§ **WORK INSTRUCTION**:
Copy the first line of the entries below and every line after it through the line containing "1504x576 pixels.". Do not include pictures.

§ **PROVIDED DATA**:
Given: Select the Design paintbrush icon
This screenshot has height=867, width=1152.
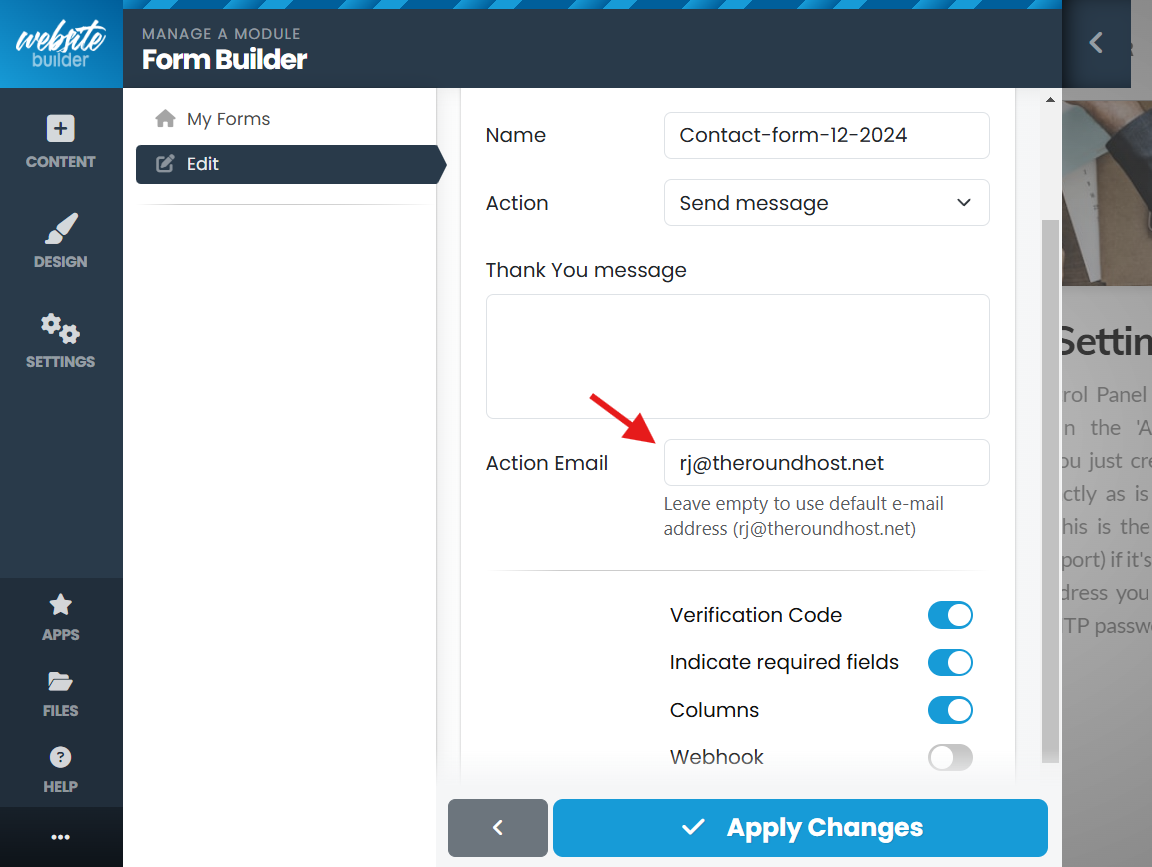Looking at the screenshot, I should click(60, 240).
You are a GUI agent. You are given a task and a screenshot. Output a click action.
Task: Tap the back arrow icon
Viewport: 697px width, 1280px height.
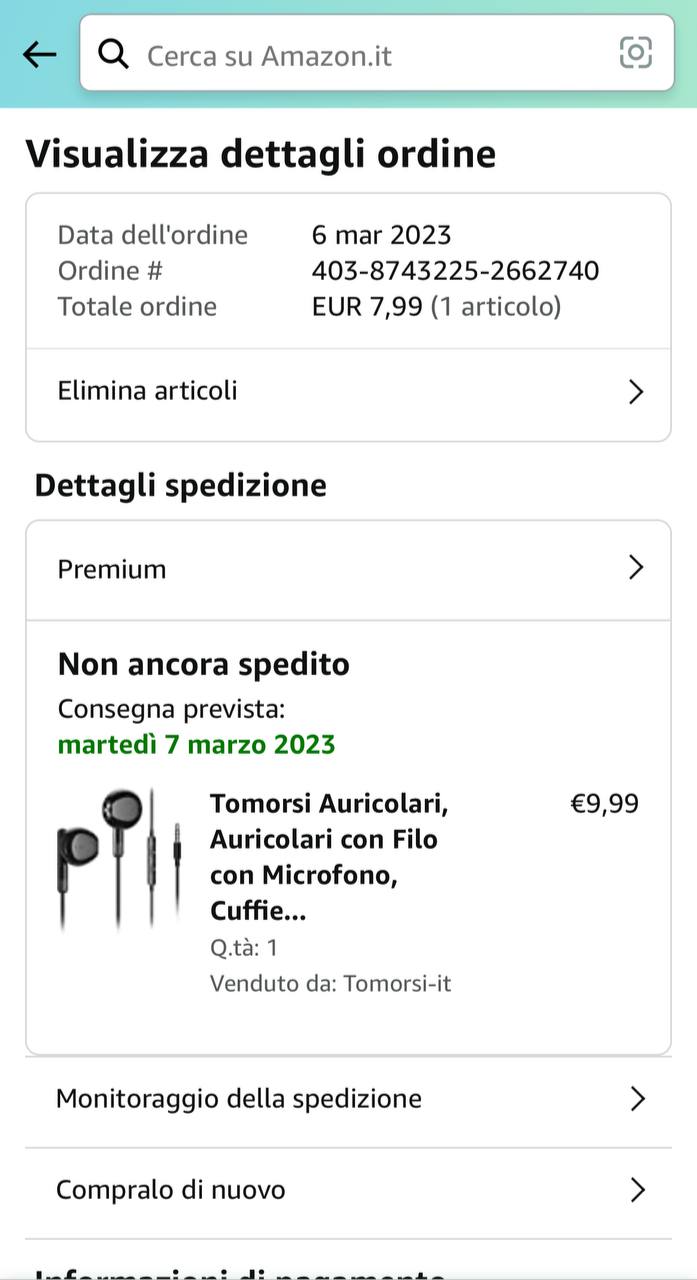39,55
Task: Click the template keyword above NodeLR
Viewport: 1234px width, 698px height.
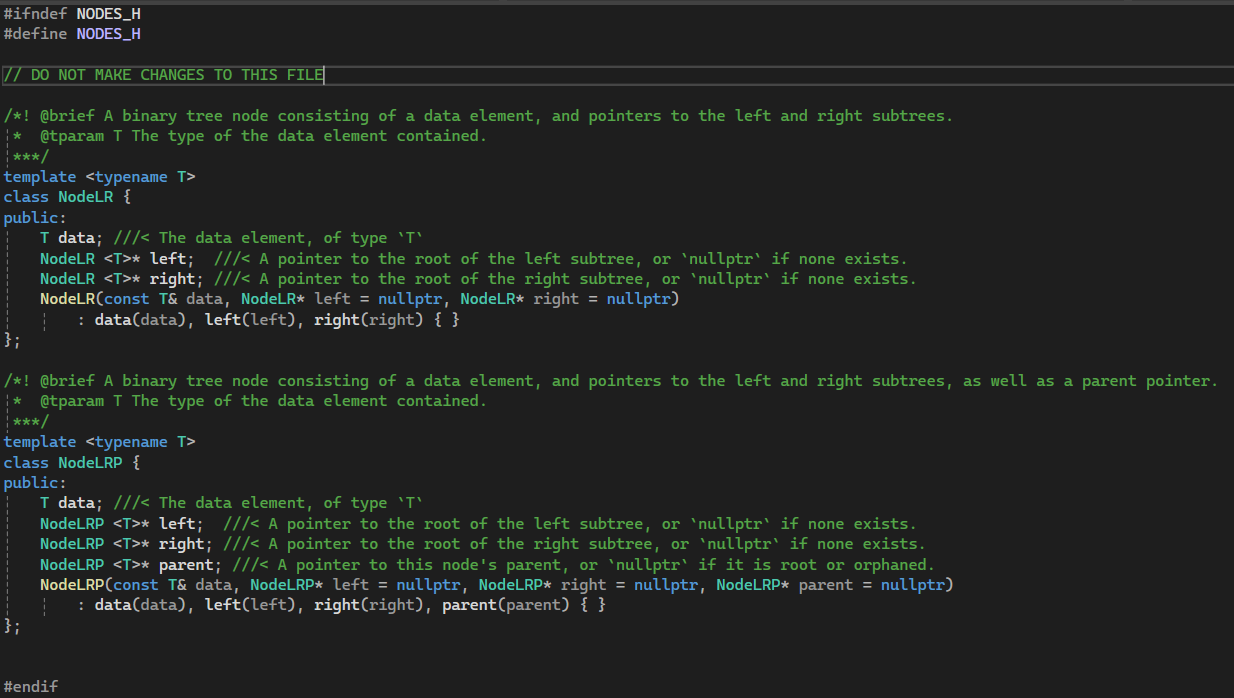Action: pos(39,176)
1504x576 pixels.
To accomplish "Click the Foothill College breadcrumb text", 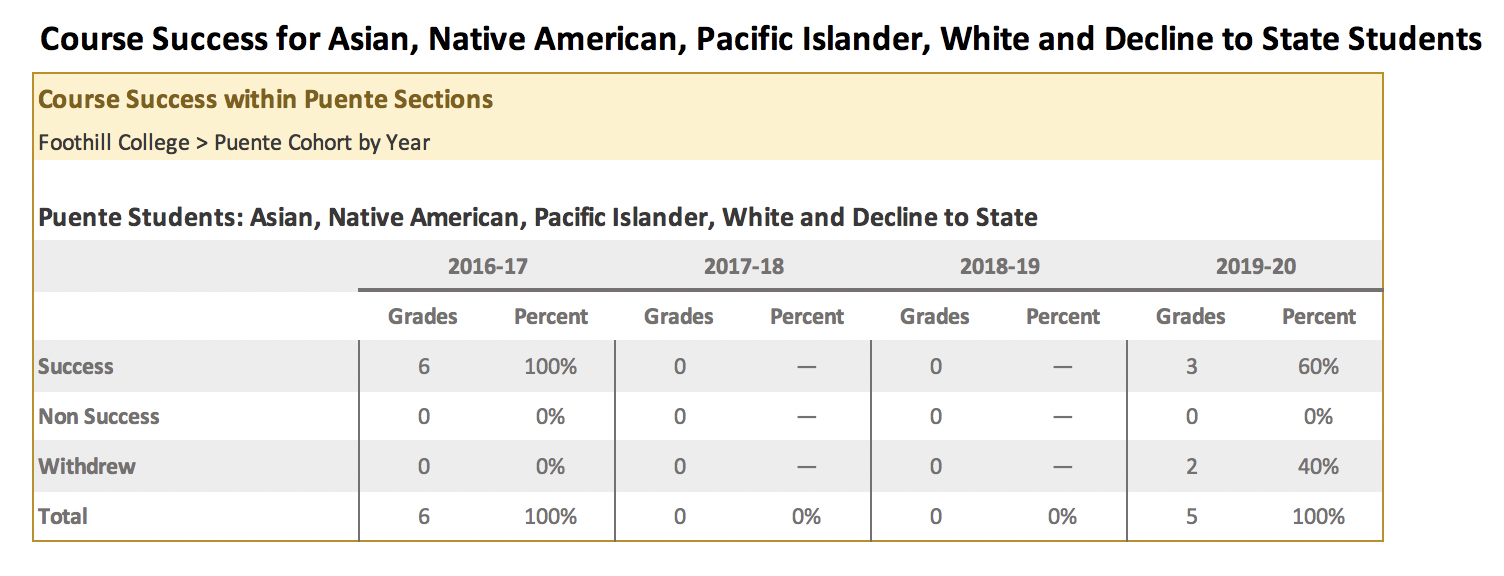I will (113, 142).
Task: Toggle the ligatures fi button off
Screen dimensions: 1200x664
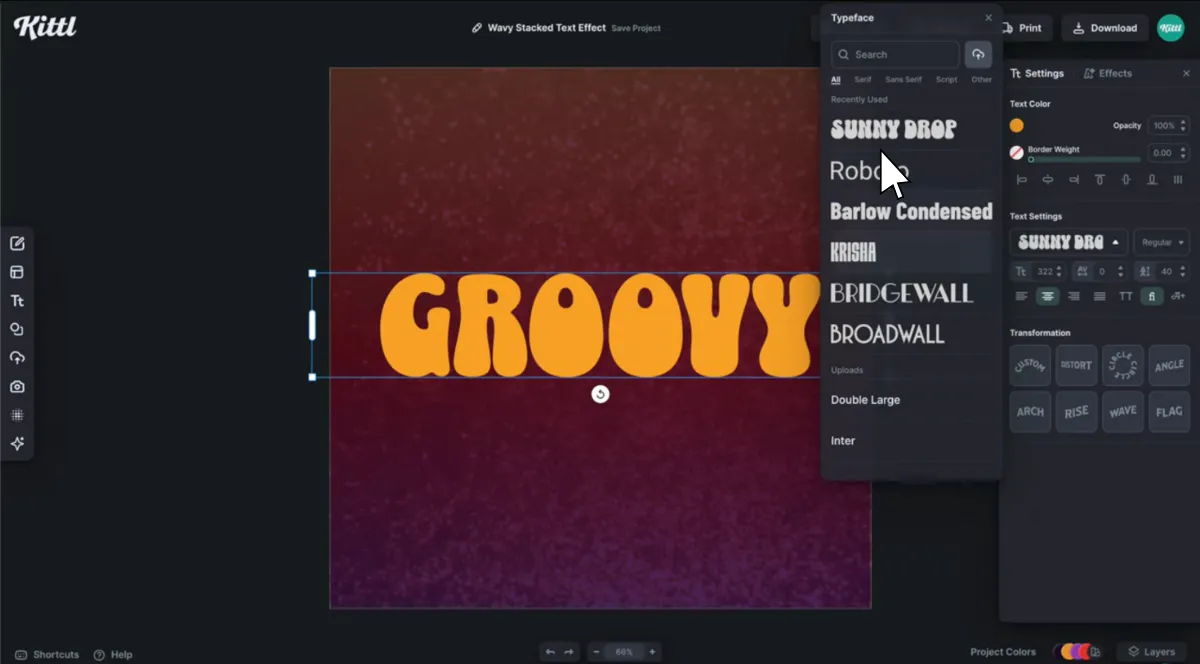Action: [x=1152, y=296]
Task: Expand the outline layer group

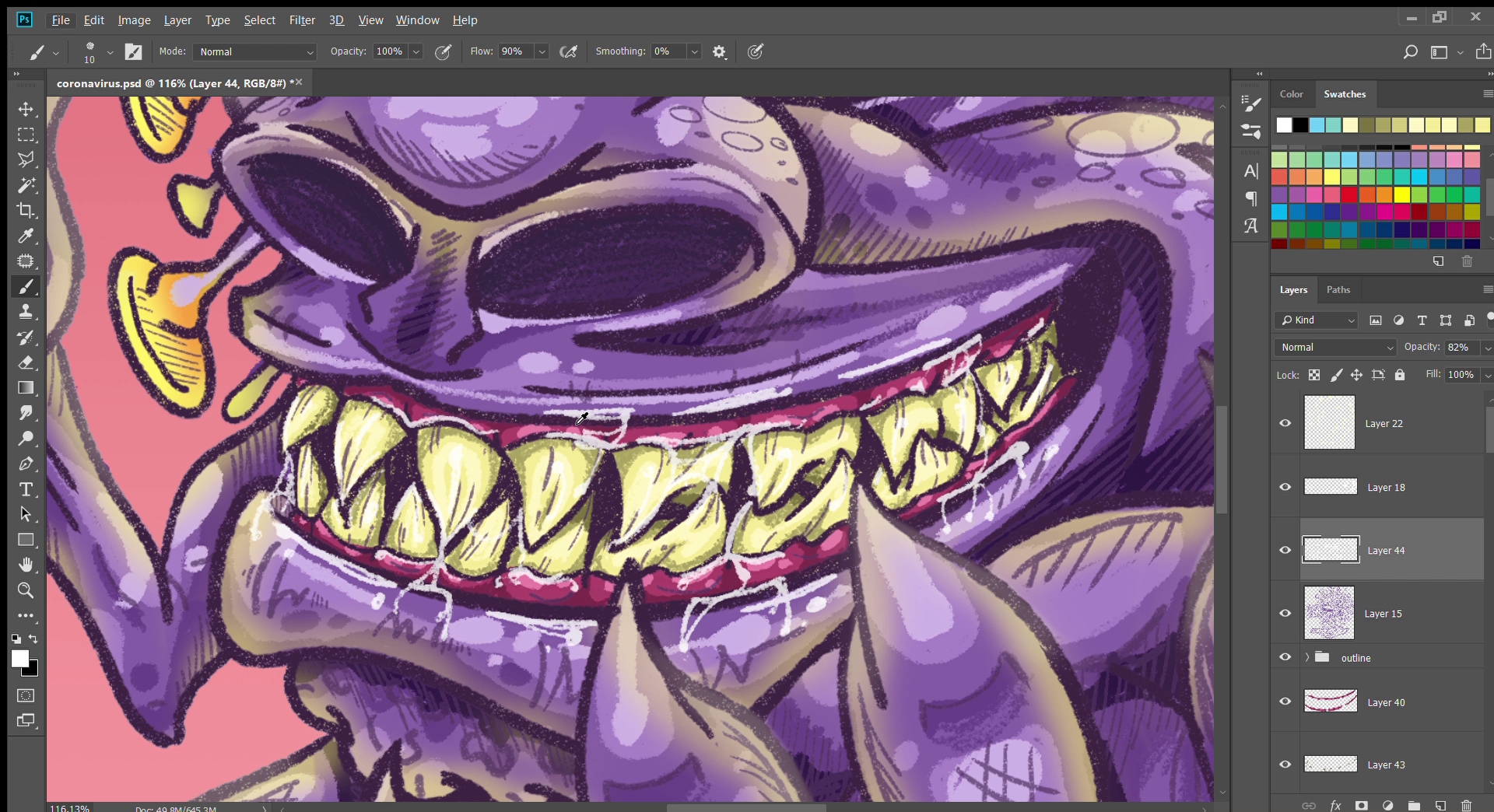Action: 1307,657
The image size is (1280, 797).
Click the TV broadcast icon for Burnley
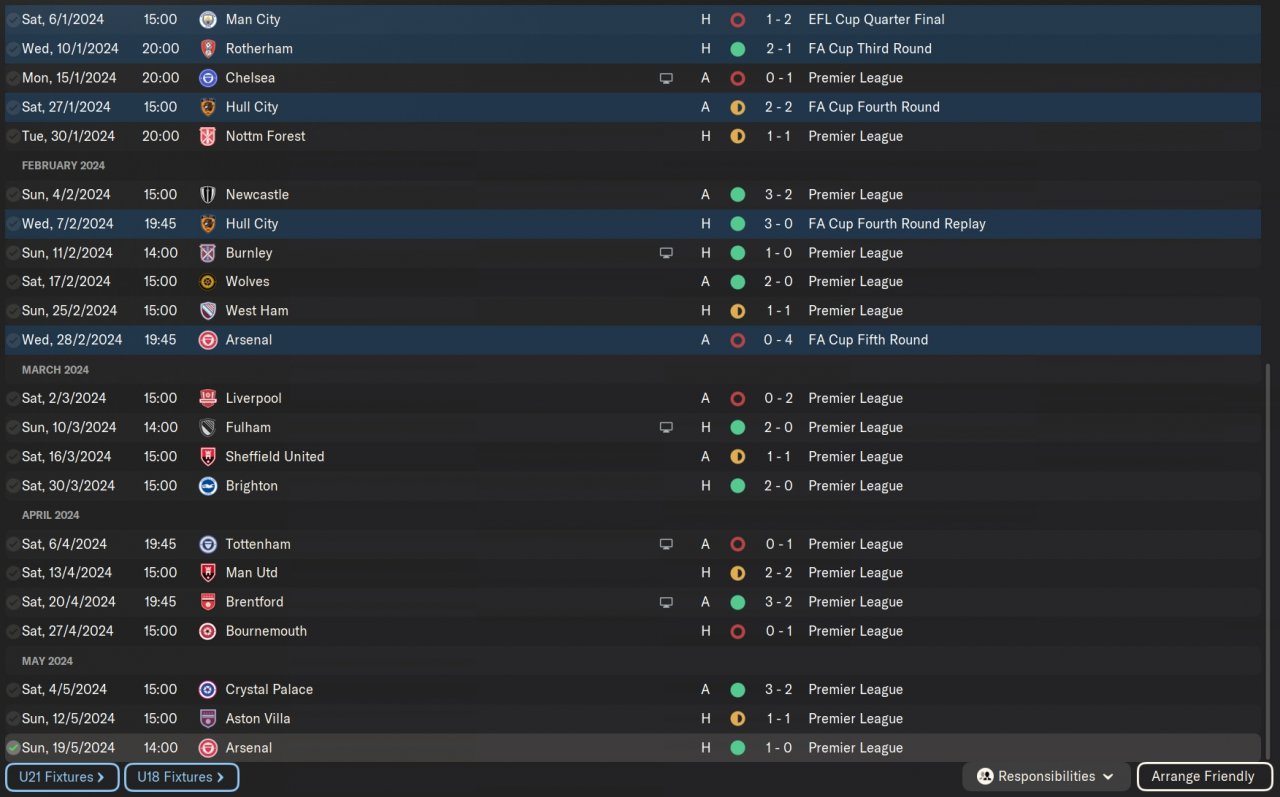(x=666, y=253)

§ **ANSWER AREA**:
Given: Select the Design paintbrush icon
This screenshot has height=867, width=1152.
Looking at the screenshot, I should click(60, 240).
You are a GUI agent. You are given a task and a screenshot. Output a click action.
Task: Tap the back arrow icon
Viewport: 697px width, 1280px height.
39,55
Task: Click the template keyword above NodeLR
Viewport: 1234px width, 698px height.
Action: pos(39,176)
1504x576 pixels.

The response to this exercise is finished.